(Pixel coordinate grounding data)
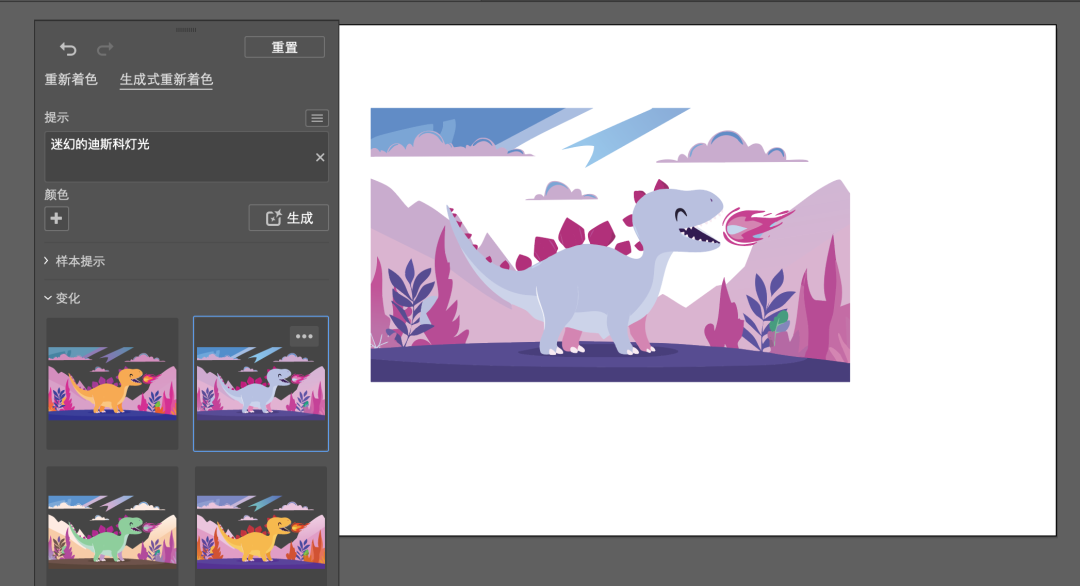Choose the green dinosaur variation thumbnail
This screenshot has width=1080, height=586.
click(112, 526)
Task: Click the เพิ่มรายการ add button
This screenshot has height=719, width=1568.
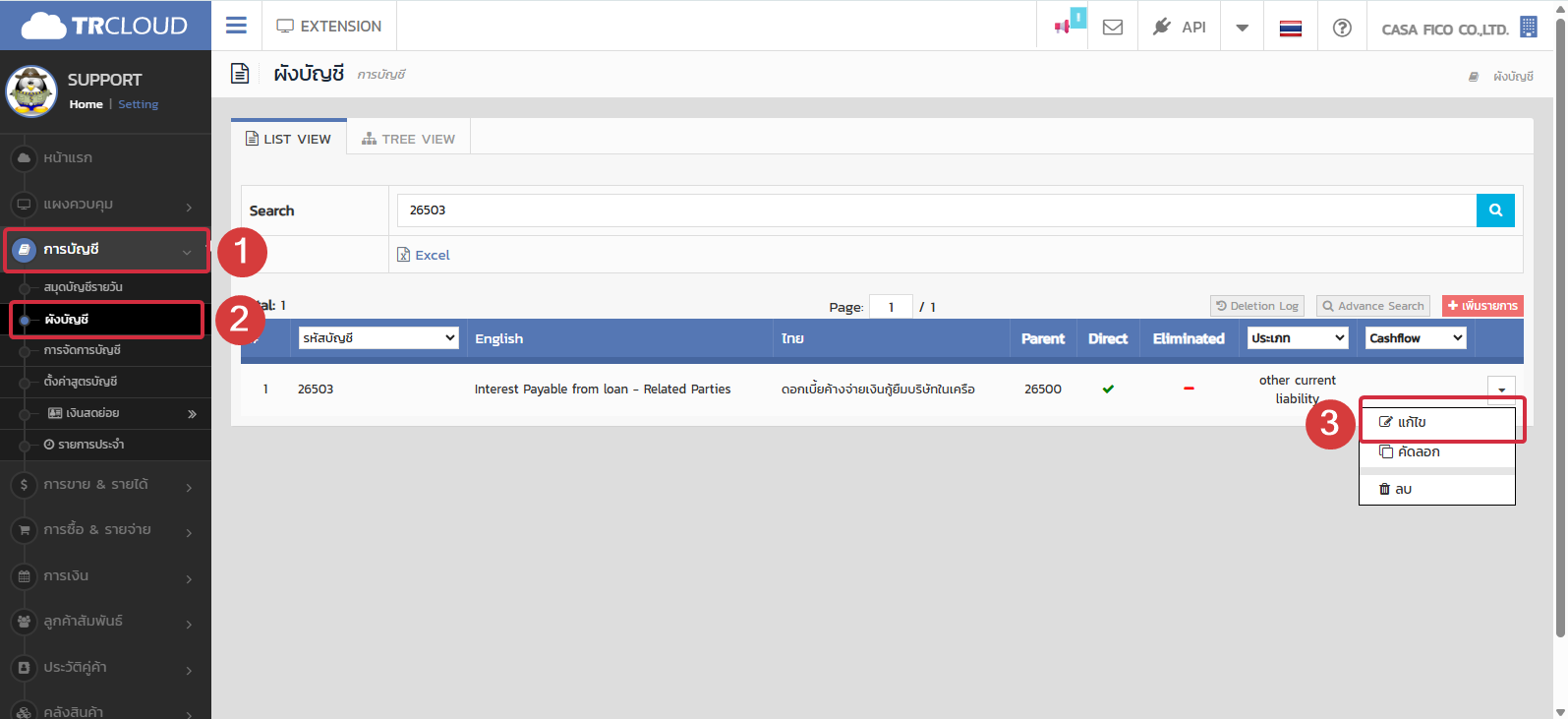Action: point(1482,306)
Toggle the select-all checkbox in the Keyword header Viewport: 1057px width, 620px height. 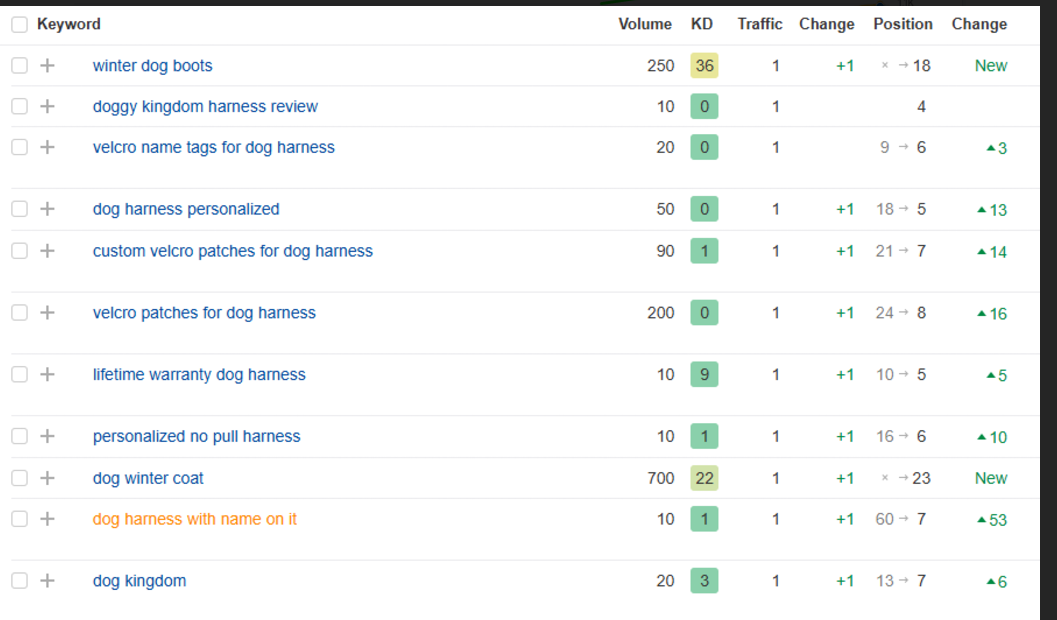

## Task to complete
Please write out, word for word, only the lines from the one holding "This screenshot has height=719, width=1568." through the end of the records above, with both end lines included and the pictures dropped.

## Response to this exercise
This screenshot has height=719, width=1568.
Action: point(1482,306)
Toggle the select-all checkbox in the Keyword header Viewport: 1057px width, 620px height. 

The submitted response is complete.